Todavía hoy es posible reconstruir los paseos que Joyce realizaba por el barrio antiguo de la ciudad, todavía hoy sigue en pie el Instituto Berlitz donde impartía sus clases. Con toda seguridad, el transeúnte reconocerá también la Biblioteca Civica, en la cual Alfonso Nitti (alter ego del propio Svevo en Una vida, su primera novela) leía a Balzac para conciliar el sueño por las noches, o la pensión en la que Emilio y Angiolina concertaban, en Senilidad, sus secretas citas amorosas. Y, siguiendo las indiciaciones que proporcionan las inscripciones grabadas en los muros, deambulará con Umberto Saba por sus barrios favoritos, sintiendo su paso amigo, aún presente.

En el café Tommaseo parecen esperar que, en cualquier momento, se abra la puerta y vuelva a aparecer Zeno, alias transparente de aquel hombrecillo callado que, armado con su cuaderno de notas y la mirada ausente, trabajaba por la memoria de la ciudad, abriéndola al psicoanálisis y a la modernidad literaria. En muchos sentidos, Trieste todavía no ha superado la muerte de Italo Svevo.

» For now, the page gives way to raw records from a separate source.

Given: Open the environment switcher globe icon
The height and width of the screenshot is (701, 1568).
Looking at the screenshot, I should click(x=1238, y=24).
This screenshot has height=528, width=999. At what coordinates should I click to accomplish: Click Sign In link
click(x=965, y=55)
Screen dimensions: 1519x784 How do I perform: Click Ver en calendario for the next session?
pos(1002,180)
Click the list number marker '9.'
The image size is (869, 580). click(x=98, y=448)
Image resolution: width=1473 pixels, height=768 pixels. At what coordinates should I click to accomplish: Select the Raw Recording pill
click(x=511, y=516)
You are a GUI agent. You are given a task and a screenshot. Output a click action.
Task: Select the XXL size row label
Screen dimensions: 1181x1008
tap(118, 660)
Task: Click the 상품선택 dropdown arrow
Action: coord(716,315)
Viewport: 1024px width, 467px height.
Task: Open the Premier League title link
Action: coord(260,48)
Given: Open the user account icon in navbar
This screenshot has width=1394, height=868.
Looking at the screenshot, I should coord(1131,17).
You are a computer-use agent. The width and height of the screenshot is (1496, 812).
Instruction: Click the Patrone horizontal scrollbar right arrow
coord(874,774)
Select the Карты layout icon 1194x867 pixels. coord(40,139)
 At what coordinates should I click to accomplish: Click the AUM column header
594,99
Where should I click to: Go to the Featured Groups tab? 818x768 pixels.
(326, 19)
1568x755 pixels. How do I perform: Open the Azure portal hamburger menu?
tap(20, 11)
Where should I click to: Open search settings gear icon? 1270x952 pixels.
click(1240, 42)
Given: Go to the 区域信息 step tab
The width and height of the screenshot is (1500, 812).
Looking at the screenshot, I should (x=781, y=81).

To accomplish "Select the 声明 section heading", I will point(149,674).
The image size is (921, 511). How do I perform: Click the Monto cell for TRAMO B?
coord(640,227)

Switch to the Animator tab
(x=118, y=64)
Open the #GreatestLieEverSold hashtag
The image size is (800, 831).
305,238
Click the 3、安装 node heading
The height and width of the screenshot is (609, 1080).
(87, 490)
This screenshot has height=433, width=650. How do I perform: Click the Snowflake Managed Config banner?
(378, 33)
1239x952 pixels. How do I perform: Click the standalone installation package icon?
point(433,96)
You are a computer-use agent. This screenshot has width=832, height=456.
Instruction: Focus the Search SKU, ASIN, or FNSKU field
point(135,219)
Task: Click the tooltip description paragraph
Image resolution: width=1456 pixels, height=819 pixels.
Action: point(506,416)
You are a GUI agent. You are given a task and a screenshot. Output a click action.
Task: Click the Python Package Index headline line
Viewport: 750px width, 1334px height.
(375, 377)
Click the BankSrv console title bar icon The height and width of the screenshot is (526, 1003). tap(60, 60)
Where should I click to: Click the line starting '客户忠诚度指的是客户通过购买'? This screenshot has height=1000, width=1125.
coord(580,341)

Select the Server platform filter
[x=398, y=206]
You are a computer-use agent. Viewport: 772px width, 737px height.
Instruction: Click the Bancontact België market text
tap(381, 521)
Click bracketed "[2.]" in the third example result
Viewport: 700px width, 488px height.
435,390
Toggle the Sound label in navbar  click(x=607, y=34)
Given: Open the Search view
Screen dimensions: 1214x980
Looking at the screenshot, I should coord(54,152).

Trieste, por otro lado, permanece idéntica a sí misma desde hace un siglo; constreñida entre sus propios límites por una orografía despiadada, aplastada contra el mar por la presencia imponente de la cordillera cársica (como si uno y otra aunaran sus fuerzas para encuadernar adecuadamente las páginas del libro), padece de la atrofia crónica al que se ven abocadas las ciudades que no pueden crecer por causas naturales. Esta inmovilidad, física y real, parece haberse adueñado hasta el tuétano el espíritu de la ciudad : nada ni nadie se mueve en Trieste, como si esperaran en silencio la irrupción de una sacudida que les saque de su letargo. Desde la colina de Opicina, que domina panorámica­mente el golfo de Trieste, se diría que la ciudad está posando deliberadamente para la fotografía del día del Juicio Final.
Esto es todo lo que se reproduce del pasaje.